Malgré ces accusations, le pays attire de nombreux investisseurs et hommes d'affaires et tente de diversifier ses sources de revenus, notamment grâce au tourisme ou à la finance, afin d'être moins dépendant de la manne pétrolière.

Les Emirats sont un paradis fiscal avec un environnement relativement peu taxé, autorisant notamment le contrôle total des entreprises par des étrangers ou offrant des visas à long terme pour des travailleurs hautement qualifiés, comme les médecins, les ingénieurs, les scientifiques ou les artistes.

Dubai, ancienne ville perlière, s'est ainsi transformée en un important centre financier et commercial, avec ses forêts de gratte-ciels, dont la plus haute tour du monde, Burj Khalifa et ses 828 mètres.

Mais l'économie des Emirats, deuxième du monde arabe derrière l'Arabie saoudite, repose sur une main d'oeuvre à bas coût, venant pour la plupart d'Asie et d'Afrique, et généralement logée dans des camps ou des résidences fermées.
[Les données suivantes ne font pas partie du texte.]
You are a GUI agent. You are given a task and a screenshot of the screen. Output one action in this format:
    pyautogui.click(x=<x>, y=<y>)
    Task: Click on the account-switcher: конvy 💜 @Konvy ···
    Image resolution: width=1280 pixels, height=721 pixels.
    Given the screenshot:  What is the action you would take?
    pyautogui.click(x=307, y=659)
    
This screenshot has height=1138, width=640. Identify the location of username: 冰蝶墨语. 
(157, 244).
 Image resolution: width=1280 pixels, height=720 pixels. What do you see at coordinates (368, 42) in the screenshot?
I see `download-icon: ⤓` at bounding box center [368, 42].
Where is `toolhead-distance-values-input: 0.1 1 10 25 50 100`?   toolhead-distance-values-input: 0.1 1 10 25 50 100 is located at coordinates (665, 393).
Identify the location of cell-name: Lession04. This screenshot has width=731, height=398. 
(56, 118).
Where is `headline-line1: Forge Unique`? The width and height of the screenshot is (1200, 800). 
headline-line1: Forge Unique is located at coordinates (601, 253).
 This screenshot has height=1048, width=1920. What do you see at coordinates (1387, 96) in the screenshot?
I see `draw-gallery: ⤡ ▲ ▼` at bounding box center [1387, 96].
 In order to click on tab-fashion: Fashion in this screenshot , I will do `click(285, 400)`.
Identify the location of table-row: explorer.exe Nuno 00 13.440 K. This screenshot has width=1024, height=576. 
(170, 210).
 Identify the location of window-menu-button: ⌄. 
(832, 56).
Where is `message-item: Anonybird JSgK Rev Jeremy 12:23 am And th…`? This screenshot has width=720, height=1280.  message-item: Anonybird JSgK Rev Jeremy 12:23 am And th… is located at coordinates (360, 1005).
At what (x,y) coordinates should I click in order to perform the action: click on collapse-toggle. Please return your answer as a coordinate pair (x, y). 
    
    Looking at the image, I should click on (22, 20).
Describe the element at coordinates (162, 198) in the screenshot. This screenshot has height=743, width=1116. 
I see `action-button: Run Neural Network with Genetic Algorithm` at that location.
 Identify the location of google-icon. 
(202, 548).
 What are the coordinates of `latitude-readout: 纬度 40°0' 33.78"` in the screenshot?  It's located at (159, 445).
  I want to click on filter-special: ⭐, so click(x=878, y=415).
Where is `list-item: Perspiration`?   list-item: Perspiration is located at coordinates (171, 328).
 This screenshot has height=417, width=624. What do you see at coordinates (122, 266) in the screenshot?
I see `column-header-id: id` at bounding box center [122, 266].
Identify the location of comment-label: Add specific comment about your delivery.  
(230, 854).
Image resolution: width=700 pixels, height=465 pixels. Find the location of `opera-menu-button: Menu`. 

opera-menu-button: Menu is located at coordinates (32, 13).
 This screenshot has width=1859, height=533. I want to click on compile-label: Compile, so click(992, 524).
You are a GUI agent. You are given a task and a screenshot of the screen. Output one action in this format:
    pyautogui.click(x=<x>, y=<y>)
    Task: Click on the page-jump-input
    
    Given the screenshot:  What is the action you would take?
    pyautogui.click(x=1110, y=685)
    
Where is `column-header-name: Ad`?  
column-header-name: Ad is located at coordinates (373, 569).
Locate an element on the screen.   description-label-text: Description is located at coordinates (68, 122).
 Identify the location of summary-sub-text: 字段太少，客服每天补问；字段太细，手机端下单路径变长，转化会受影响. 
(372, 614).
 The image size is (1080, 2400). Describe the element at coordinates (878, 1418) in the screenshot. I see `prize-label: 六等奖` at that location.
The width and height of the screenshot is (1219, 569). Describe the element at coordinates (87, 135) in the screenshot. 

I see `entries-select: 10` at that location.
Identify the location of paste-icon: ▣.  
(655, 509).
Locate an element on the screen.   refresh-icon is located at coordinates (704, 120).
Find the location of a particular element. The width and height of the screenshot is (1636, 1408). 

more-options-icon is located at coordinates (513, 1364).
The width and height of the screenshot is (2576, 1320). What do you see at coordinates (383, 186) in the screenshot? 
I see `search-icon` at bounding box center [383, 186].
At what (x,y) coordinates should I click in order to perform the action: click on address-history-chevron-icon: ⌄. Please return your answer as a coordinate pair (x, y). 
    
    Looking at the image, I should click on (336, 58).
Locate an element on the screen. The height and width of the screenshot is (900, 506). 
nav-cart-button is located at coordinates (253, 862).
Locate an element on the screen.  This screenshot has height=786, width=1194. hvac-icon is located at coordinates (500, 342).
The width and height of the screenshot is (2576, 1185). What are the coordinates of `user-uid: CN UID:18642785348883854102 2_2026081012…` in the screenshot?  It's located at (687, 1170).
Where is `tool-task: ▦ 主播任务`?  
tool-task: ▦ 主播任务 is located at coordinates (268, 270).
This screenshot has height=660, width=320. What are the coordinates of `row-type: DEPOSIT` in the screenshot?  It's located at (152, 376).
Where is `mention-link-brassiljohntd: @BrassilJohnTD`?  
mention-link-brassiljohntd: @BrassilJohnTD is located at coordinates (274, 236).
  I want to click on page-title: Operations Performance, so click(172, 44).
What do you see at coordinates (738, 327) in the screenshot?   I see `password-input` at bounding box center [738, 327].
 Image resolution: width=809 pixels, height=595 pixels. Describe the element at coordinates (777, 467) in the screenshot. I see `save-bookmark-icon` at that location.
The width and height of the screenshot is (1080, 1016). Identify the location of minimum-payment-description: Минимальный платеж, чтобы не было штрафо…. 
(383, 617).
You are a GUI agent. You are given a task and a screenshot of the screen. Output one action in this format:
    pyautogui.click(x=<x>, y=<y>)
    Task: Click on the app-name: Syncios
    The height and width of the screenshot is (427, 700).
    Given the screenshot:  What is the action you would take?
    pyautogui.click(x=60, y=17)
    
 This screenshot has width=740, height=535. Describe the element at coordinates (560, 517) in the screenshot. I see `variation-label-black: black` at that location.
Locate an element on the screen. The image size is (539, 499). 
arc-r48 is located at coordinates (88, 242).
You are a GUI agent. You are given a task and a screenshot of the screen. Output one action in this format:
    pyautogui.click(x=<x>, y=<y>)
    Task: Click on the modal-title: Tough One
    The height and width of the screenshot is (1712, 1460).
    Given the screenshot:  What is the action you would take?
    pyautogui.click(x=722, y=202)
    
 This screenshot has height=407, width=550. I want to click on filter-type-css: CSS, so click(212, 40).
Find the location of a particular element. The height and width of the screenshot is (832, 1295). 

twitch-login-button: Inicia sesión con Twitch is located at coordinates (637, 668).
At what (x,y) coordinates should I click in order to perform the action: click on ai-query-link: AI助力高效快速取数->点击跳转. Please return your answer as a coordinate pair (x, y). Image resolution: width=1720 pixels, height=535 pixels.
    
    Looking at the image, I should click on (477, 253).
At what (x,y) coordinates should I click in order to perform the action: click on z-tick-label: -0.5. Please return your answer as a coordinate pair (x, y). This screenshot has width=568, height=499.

Le pays souhaite désormais s'affirmer comme une puissance régionale, en s'engageant dans des conflits, comme au Yémen, ou en faisant office de médiateur dans d'autres, au Moyen-Orient et en Afrique.

"Les Emirats ont longtemps été inquiets de leur relative vulnérabilité, dans une région où ils sont entourés par des Etats plus grands et plus puissants", explique à l'AFP Elham Fakhro, en charge du Golfe pour le centre d'analyse International Crisis Group (ICG).

"Après l'indépendance, la politique étrangère du pays était relativement neutre, mais est devenue plus affirmée après les printemps arabes" depuis 2011, explique-t-il, profitant de la perte relative d'influence de puissances régionales traditionnelles comme l'Egypte, l'Irak et la Syrie.

Les Emirats, partisans d'une ligne dure à l'égard de l'islam politique, ont pris en 2020 la décision surprise de normaliser publiquement leurs relations avec Israël, devant ainsi le premier pays arabe avec Bahreïn à établir des liens diplomatiques avec l'Etat hébreu depuis des décennies.

"En tant qu'acteur régional et international engagé, nous savons que nous avons besoin d'assumer plus de responsabilité pour la future orientation de notre région", a déclaré Anwar Gargash, conseiller présidentiel, lors d'un forum en novembre.